Que pouvez –vous dire de la deuxième édition du Festival citoyen de la région Tadla- Azilal ?
Cette année, il s’agit d’une approche participative dans le montage des projets. La dernière journée du Festival porte sur le rôle des associations dans le développement local et la création d’activités génératrices de revenus. Les soirées sont jalonnées par des activités artistiques, de productions locales présentées par les jeunes de Tadla-Azilal dans les domaines de la peinture, de la musique traditionnelle, de la musique moderne, du théâtre…La particularité de cette deuxième édition, par rapport à la première, c’est la présence de jeunes Suédois au sein d’une Association dénommée  «Kitar Al Moustakbal» qui s’active dans la réinsertion des jeunes au niveau de Stockholm. Il y a aussi des Algériens, des Libyens, une délégation de Settat qui s’active dans le développement social. Sont présentes aussi à ce Festival, des Associations de Beni Mellal, d’Azilal, de Fquih Ben Salah et qui présentent leurs expériences dans le domaine du montage des projets et le développement social. C’est une occasion d’impliquer plusieurs acteurs issus d’horizons divers : acteurs associatifs, formateurs, chercheurs, entrepreneurs…Outre le partage des valeurs de l’UJEM, de tolérance, de liberté et de coopération, ce forum a pour objectif aussi de responsabiliser les jeunes pour qu’ils prennent leur destin en main, dans un cadre de coopération et se positionner en tant que cadre fédérateur créant les conditions pour un mouvement de jeunes qui participera à la construction du Grand Maghreb et à l’accélération de son édification.
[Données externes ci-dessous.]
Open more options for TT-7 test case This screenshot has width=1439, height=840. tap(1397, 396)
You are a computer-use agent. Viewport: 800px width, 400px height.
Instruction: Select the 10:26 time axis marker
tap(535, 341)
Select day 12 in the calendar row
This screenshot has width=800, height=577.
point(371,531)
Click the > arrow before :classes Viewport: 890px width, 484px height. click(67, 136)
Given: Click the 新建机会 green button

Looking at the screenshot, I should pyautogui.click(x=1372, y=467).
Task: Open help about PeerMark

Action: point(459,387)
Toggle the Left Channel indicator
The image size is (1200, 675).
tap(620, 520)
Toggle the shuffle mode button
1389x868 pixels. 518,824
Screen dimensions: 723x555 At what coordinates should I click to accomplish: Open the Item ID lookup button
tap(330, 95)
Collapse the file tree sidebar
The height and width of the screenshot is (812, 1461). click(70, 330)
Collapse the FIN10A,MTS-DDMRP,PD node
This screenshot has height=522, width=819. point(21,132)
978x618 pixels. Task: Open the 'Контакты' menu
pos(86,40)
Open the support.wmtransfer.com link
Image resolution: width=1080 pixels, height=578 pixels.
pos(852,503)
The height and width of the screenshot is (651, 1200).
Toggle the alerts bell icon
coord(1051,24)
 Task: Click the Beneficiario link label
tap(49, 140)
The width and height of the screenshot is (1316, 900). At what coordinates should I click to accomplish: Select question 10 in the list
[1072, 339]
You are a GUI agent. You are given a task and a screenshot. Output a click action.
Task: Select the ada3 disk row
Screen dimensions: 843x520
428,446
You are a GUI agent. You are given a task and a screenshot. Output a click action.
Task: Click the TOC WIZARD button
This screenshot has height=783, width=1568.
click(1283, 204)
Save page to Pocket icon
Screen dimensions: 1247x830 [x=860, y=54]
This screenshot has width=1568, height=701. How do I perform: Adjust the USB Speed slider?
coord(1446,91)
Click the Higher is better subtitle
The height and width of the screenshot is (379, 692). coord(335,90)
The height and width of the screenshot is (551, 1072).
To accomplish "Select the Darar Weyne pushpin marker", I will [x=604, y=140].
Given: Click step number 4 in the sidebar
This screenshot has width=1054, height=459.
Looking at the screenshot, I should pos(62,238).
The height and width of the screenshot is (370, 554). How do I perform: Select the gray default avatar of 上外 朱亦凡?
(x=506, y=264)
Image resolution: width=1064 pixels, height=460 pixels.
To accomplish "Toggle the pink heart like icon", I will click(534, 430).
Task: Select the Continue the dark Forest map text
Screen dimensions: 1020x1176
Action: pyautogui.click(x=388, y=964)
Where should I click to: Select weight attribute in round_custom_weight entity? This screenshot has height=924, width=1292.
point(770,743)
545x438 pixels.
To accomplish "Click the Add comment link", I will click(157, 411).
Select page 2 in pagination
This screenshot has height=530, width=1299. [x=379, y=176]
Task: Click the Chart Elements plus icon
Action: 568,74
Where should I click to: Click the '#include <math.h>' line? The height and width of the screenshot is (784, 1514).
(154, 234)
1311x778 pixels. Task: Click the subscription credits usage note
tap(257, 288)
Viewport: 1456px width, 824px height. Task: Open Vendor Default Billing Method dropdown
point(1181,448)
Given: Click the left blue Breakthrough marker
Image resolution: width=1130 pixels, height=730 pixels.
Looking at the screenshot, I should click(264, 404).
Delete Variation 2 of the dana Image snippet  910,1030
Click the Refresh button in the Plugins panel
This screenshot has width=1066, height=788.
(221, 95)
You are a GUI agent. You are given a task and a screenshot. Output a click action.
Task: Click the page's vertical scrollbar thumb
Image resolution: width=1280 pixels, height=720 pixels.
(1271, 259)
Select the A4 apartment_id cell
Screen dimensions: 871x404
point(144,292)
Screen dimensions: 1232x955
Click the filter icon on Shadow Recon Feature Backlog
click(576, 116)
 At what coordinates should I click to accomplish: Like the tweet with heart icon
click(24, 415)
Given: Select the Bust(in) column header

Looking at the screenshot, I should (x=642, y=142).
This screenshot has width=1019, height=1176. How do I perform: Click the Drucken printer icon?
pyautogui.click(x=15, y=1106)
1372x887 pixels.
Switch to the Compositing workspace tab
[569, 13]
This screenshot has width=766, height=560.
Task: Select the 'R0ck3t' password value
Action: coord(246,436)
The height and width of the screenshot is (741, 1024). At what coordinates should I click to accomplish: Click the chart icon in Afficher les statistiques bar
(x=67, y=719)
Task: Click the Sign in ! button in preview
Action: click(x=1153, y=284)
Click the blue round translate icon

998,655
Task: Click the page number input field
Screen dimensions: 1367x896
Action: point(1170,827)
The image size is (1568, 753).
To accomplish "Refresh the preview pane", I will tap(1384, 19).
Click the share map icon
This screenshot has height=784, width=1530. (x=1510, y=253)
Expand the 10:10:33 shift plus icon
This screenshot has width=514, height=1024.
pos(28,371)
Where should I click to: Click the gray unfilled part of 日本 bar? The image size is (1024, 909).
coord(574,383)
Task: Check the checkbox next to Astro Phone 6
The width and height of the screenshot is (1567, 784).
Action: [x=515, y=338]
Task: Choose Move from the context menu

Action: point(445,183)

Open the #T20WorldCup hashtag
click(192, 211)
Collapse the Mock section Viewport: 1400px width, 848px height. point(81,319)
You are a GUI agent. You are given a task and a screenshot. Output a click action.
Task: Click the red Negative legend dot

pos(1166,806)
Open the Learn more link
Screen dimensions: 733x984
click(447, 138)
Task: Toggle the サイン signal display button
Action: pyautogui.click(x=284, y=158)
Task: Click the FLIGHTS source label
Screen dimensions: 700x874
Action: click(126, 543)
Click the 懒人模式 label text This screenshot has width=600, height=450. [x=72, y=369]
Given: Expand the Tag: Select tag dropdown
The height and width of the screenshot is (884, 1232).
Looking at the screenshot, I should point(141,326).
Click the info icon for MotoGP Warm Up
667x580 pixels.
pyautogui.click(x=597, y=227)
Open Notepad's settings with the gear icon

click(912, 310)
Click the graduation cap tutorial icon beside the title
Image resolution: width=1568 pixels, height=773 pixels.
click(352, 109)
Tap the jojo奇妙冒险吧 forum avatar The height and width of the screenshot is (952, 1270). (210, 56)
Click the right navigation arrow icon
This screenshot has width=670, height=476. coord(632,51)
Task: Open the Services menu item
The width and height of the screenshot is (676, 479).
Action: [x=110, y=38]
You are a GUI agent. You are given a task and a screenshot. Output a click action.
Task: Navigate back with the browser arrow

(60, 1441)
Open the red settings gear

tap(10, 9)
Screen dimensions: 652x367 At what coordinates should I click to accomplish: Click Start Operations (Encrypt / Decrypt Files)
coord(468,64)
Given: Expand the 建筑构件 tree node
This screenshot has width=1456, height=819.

Qu’est-ce que l’UJEM a réalisé ?
Cela fait cinq ans que l’UJEM existe. Après les travaux du forum euro-maghrébin de la jeunesse qu’a abrités Oujda du 27 mars au 1er avril 2007, une caravane porteuse de messages de paix et d’amitié a été organisée. Cette caravane est partie du Parlement européen à Bruxelles, en passant par Rome, Malte, Tripoli, Tunis, Alger Oujda, Rabat, Madrid puis Paris avant d’atterrir enfin à Nouakchott. Notre objectif, c’est l’union du Maghreb démocratique de paix, de tolérance, d’ouverture d’esprit, de collaboration et de partenariat efficace. Des rencontres, des festivals et des forums ont été organisés au Maroc et dans d’autres pays du Maghreb et en Europe dans le dessein d’inciter et d’encourager tous les jeunes à l’établissement d’accords de partenariat et de coopération décentralisée pérennes et efficaces entre l’Europe et le Maghreb   intermaghrébin. La philosophie de l’UJEM est la promotion de l’unité du Maghreb et l’épanouissement des jeunes, dans une conscience de paix  et de tolérance.